Menurut Zinut, Nabi Muhammad SAW sudah melarang hal ini sejak lama. Bahkan dalam beberapa hadis, kata Zainut, beliau menyebutkan bahwa Allah SWT melaknat kaum pria yang menyerupai wanita dan sebaliknya.

Ia pun mengimbau kepada seluruh pihak untuk mewaspadai fenomena tersebut. Mengingat belum diketahuinya motif dari mereka yang melakukan hal itu.

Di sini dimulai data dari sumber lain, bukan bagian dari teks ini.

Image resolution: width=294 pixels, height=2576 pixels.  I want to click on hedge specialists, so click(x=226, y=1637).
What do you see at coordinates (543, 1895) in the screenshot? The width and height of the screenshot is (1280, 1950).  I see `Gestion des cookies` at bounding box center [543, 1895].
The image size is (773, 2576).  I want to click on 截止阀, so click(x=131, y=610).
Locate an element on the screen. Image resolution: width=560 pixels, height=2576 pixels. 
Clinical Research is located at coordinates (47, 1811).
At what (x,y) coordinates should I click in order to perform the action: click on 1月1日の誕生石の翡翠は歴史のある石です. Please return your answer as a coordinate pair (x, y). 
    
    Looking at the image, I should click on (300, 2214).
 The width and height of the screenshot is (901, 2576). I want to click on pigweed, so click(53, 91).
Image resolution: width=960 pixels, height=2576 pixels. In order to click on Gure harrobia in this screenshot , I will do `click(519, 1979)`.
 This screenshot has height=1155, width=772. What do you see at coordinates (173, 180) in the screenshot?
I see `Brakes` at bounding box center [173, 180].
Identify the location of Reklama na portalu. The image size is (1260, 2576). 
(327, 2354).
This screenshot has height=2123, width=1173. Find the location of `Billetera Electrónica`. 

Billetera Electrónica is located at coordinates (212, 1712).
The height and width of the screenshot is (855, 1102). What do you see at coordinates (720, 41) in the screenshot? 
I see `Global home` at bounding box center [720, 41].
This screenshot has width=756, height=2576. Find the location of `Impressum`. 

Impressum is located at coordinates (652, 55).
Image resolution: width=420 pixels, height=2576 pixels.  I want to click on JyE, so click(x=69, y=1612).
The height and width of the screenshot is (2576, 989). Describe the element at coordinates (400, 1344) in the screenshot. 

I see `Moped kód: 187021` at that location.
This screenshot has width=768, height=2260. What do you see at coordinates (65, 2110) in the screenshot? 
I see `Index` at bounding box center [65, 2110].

"Fenomena cross hijaber perlu diwaspadai apa motif gerakan ini? Apakah sekedar mode saja ataukah ada motif lain, misalnya kriminal, teror atau ingin merusak citra hijab itu sendiri," katanya.

Allâh Azza wa Jalla telah menciptakan manusia dengan dua jenis kelamin, laki-laki dan perempuan. Keduanya memiliki persamaan dalam mengemban kewajiban beribadah, beriman, dan beramal shalih. Demikian juga keduanya memiliki persamaan dalam hak menerima pahala atau balasan terhadap perbuatan mereka.

 Allâh Azza wa Jalla berfirman:

 وَمَنْ يَعْمَلْ مِنَ الصَّالِحَاتِ مِنْ ذَكَرٍ أَوْ أُنْثَىٰ وَهُوَ مُؤْمِنٌ فَأُولَٰئِكَ يَدْخُلُونَ الْجَنَّةَ وَلَا يُظْلَمُونَ نَقِيرًا 

Barangsiapa mengerjakan amal-amal shaleh, baik laki-laki maupun wanita, sedang dia orang yang beriman, maka mereka itu akan masuk ke dalam surga dan mereka tidak dianiaya walau sedikitpun. [An-Nisa’/4: 124] 

Akan tetapi secara takdir dan syari’at, Allâh Subhanahu wa Ta’ala membedakan antara laki-laki dengan perempuan. Sesungguhnya perbedaan antara pria dengan wanita sangat nyata, baik di dalam bentuk tubuh dan fungsinya, keadaan dan sifat-sifatnya. 

Bukankah hanya wanita yang mengalami haidh, hamil, melahirkan, dan menyusui? Bukankah wanita yang memiliki sifat kelembutan dan keibuan, sehingga sesuai dengan perkerjaan mulianya di dalam mengurusi anak-anaknya? 

Maha Benar Allâh Azza wa Jalla yang berfirman:

 وَلَيْسَ الذَّكَرُ كَالْأُنْثَىٰ 

Laki-laki tidaklah seperti perempuan. [Ali Imrân/3: 36] 

Maka sebagai orang-orang yang beriman, kita wajib menerimanya dan meyakininya sebagai bentuk hikmah Allâh Subhanahu wa Ta’ala , keadilan-Nya dan kasih sayang-Nya.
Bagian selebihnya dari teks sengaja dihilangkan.